**DATA IN THIS EXERCISE**
------------------------------------------------

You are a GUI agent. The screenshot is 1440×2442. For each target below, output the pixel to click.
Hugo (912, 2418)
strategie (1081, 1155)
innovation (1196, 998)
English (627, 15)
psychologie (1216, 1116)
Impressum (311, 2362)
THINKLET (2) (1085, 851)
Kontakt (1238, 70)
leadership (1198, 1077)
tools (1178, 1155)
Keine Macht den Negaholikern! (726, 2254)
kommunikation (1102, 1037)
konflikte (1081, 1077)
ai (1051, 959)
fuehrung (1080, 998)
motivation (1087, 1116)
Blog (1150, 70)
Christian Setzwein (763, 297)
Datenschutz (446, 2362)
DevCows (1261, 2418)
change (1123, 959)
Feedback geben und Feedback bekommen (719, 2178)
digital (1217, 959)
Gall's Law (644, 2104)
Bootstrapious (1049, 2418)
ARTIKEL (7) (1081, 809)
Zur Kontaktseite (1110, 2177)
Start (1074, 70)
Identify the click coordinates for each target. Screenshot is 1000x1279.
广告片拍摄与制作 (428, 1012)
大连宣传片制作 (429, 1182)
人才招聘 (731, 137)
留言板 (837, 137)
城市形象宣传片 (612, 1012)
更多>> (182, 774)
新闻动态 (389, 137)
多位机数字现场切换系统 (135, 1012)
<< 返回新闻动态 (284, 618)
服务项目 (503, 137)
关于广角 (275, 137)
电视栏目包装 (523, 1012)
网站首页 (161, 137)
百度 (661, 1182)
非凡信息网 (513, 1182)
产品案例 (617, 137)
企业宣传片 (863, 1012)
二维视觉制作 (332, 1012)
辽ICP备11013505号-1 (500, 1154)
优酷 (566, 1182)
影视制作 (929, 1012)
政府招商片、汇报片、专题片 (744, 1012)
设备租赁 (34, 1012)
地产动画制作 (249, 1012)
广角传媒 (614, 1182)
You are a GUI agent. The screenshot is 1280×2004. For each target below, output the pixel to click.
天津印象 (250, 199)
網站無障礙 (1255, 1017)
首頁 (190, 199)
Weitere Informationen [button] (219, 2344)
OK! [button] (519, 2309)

------------------------------------------------

**WHAT YOU ARE ASKED TO DO**
Please reproduce the listing above line for line, with nothing changed or left out.

**EXERCISE SOLUTION**
You are a GUI agent. The screenshot is 1440×2442. For each target below, output the pixel to click.
Hugo (912, 2418)
strategie (1081, 1155)
innovation (1196, 998)
English (627, 15)
psychologie (1216, 1116)
Impressum (311, 2362)
THINKLET (2) (1085, 851)
Kontakt (1238, 70)
leadership (1198, 1077)
tools (1178, 1155)
Keine Macht den Negaholikern! (726, 2254)
kommunikation (1102, 1037)
konflikte (1081, 1077)
ai (1051, 959)
fuehrung (1080, 998)
motivation (1087, 1116)
Blog (1150, 70)
Christian Setzwein (763, 297)
Datenschutz (446, 2362)
DevCows (1261, 2418)
change (1123, 959)
Feedback geben und Feedback bekommen (719, 2178)
digital (1217, 959)
Gall's Law (644, 2104)
Bootstrapious (1049, 2418)
ARTIKEL (7) (1081, 809)
Zur Kontaktseite (1110, 2177)
Start (1074, 70)
Identify the click coordinates for each target. Screenshot is 1000x1279.
广告片拍摄与制作 (428, 1012)
大连宣传片制作 (429, 1182)
人才招聘 (731, 137)
留言板 (837, 137)
城市形象宣传片 (612, 1012)
更多>> (182, 774)
新闻动态 (389, 137)
多位机数字现场切换系统 (135, 1012)
<< 返回新闻动态 (284, 618)
服务项目 (503, 137)
关于广角 (275, 137)
电视栏目包装 (523, 1012)
网站首页 (161, 137)
百度 (661, 1182)
非凡信息网 (513, 1182)
产品案例 (617, 137)
企业宣传片 (863, 1012)
二维视觉制作 (332, 1012)
辽ICP备11013505号-1 (500, 1154)
优酷 (566, 1182)
影视制作 (929, 1012)
政府招商片、汇报片、专题片 (744, 1012)
设备租赁 (34, 1012)
地产动画制作 (249, 1012)
广角传媒 (614, 1182)
You are a GUI agent. The screenshot is 1280×2004. For each target below, output the pixel to click.
天津印象 (250, 199)
網站無障礙 (1255, 1017)
首頁 (190, 199)
Weitere Informationen [button] (219, 2344)
OK! [button] (519, 2309)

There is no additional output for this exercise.